The study identified various actors – households, women, JFMC office bearers, village and caste leadership, graziers, plantation watchers, forest department officials, settlers, first purchasers of NTFPs, agents of Bidi industry, wood cutters or poachers and other actors – who could be internal, external or both and the position holders – forest user, village and caste leadership, graziers, plantation watchers, JFMC secretary, Beat Guard, first purchaser of NTFP, market agents of Bidi manufacturers etc. – who have a significant role to play in sustainable use of forests by the local communities.

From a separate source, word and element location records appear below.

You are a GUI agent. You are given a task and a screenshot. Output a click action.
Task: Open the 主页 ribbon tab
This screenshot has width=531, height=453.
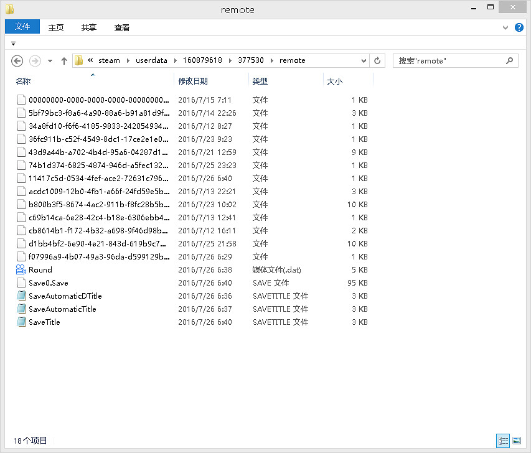[x=56, y=27]
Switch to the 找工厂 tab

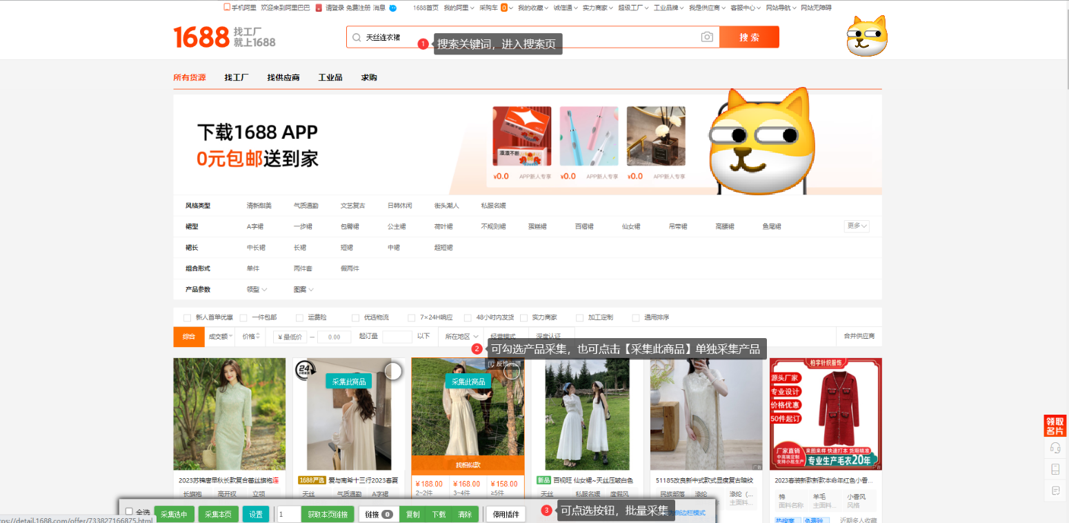tap(237, 78)
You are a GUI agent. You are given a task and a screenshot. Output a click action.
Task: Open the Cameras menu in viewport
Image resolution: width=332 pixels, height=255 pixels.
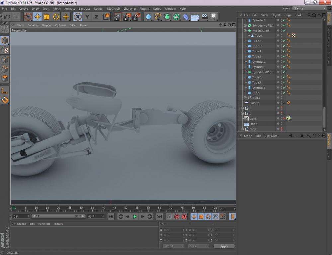(33, 25)
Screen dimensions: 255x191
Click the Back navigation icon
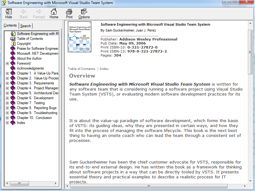click(23, 13)
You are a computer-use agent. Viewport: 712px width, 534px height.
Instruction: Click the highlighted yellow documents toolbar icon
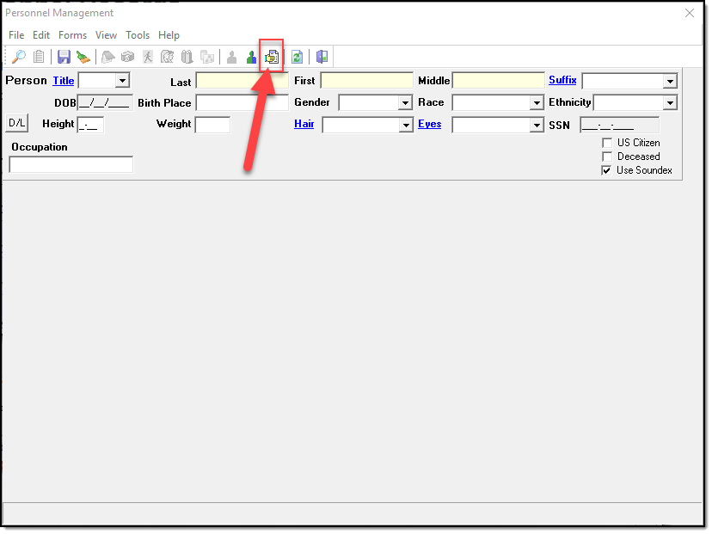point(272,57)
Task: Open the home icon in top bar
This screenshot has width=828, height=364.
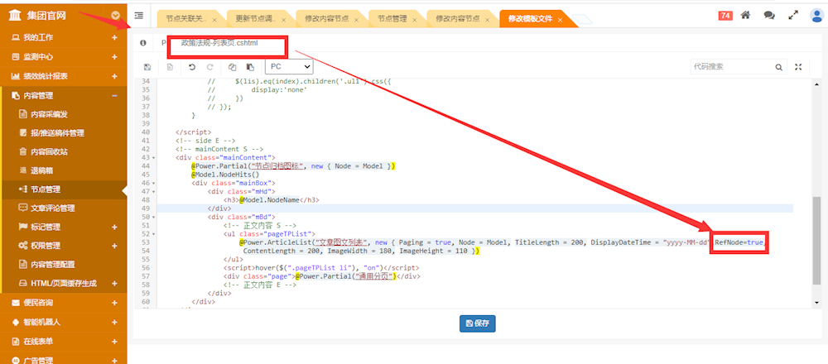Action: [x=745, y=15]
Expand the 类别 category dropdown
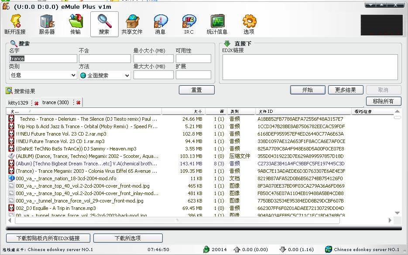The width and height of the screenshot is (408, 255). [73, 75]
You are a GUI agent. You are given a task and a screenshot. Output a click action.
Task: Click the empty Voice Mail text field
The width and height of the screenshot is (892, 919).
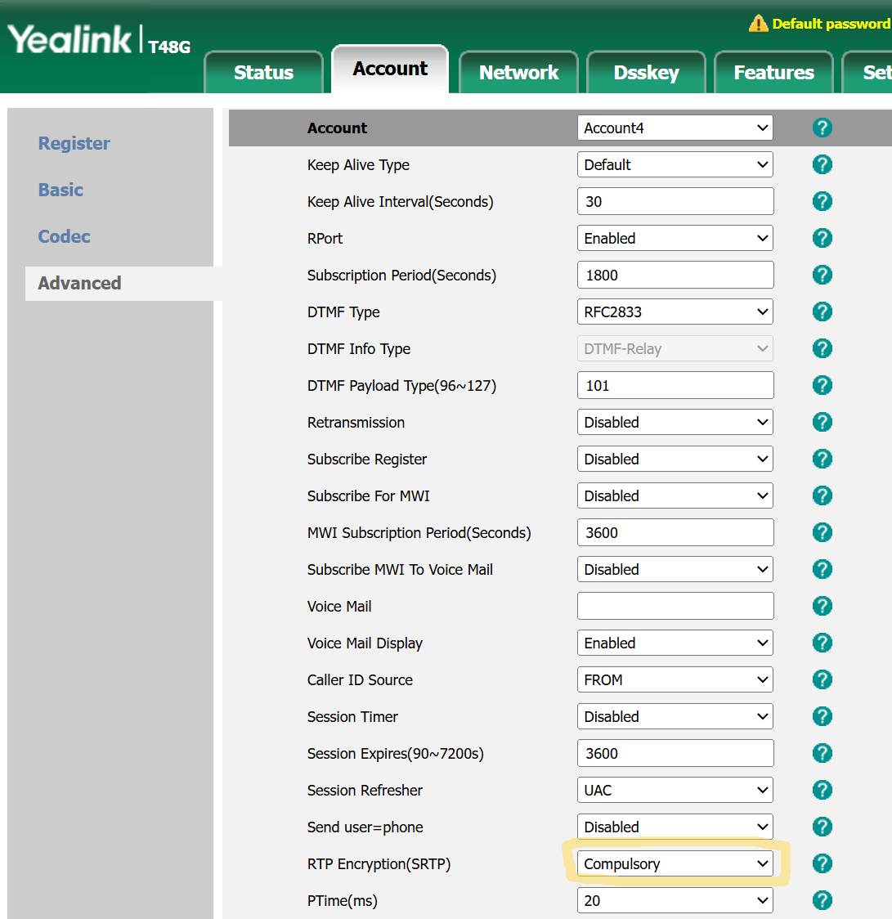pyautogui.click(x=675, y=606)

Another important finding of the present research had been that who among the two actors–the Traditional Leadership and the Sarpanch of the Gram Panchayat – could be given the responsibility of JFMC President if the present system of selection, hypothetically, is discontinued. The study revealed that the overwhelming majority of the villages, mainly from the positive PCA Index value JFMCs, wanted the Traditional Leader to take over the charge of the JFM President and only a miniscule percentage of villages, mostly from not so well performing, wanted to see Sarpanch as the JFMC President or continue with the present arrangement.